February 5, 2009 12:48 PM ET

Is Google the new Web Sheriff? That's the accusation coming from many music bloggers after archived posts started disappearing from their respective sites. L.A. Weekly talked to one blogger, Ryan Spaulding of Boston-based Ryan's Smashing Life, who noticed that archived blog posts that featured copyright material were mysteriously vanishing. Spaulding talked to others in the blogging community that experienced a similar problem, and then they realized what they had in common: they were all using Google's Blogger platform.

In the past, whenever Google had an issue with some copywritten material that was posted on one of their blogs, the company would send a letter of warning to the blog's proprietor. Now, Spaulding and other bloggers say, Google is deleting pages without warning or notification. To make things worse, Spaudling says he wasn't breaking the law or posting an entire album for the benefit of illegal downloaders. "I'd received the label's press releases and followed their directions, spending my time and energy to promote their albums," Spaulding told the LA Weekly. "By pulling down my post, they destroyed my intellectual creativity, the very same thing they're erroneously accusing me of doing. Say someone had linked to that post, or [blog aggregator] Hype Machine — it's gone completely. If I go into my Blogger table of contents, it's gone.
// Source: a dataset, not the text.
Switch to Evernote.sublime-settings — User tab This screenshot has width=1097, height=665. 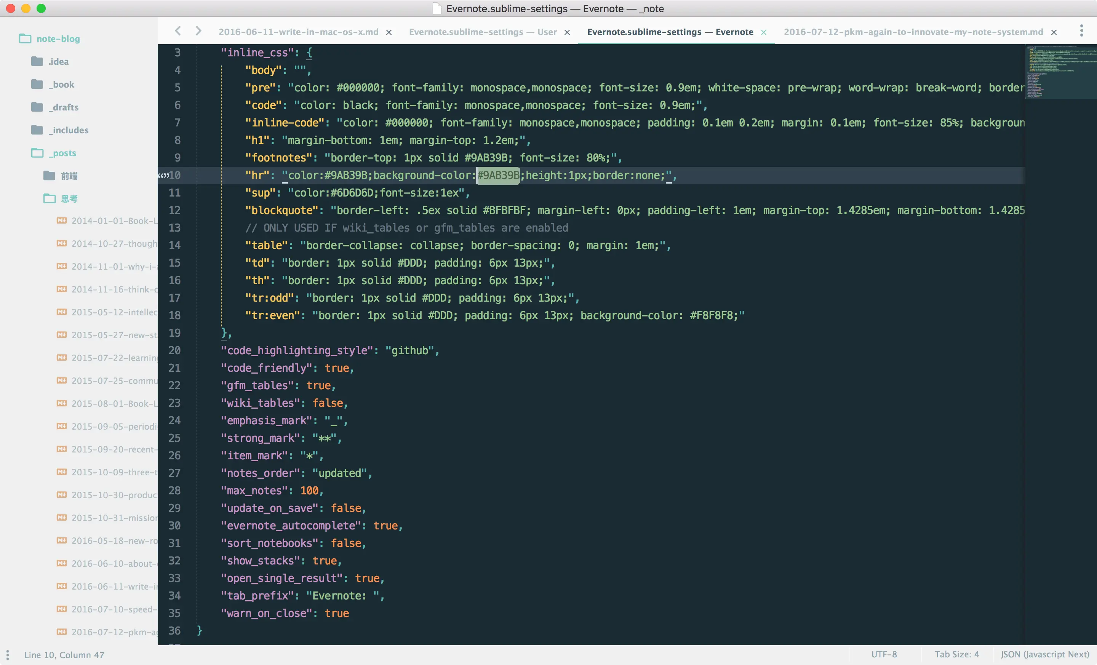[483, 32]
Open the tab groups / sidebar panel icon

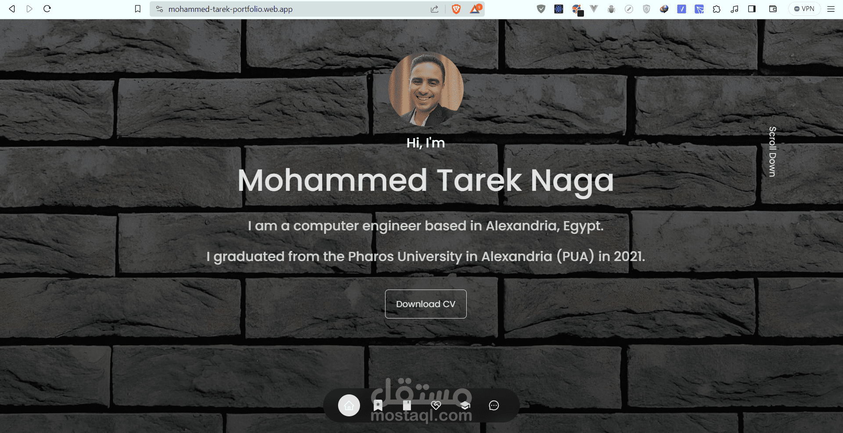click(x=752, y=9)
Not de-published — gone."

"When we are notified of content that may violate our terms of service, including clear notices of alleged copyright infringement, we act quickly to review it, and our response may include removing allegedly infringing material," a Google spokesperson told the paper, adding that nowhere in the fine print does it say that the company has to notify bloggers of deleted posts.

Google isn't the only thing bloggers need to be worried about in 2009: L.A. Weekly reports that the U.K.-based Web Sheriff will also open an office here in the States soon, which means the next Animal Collective album will take even longer to leak.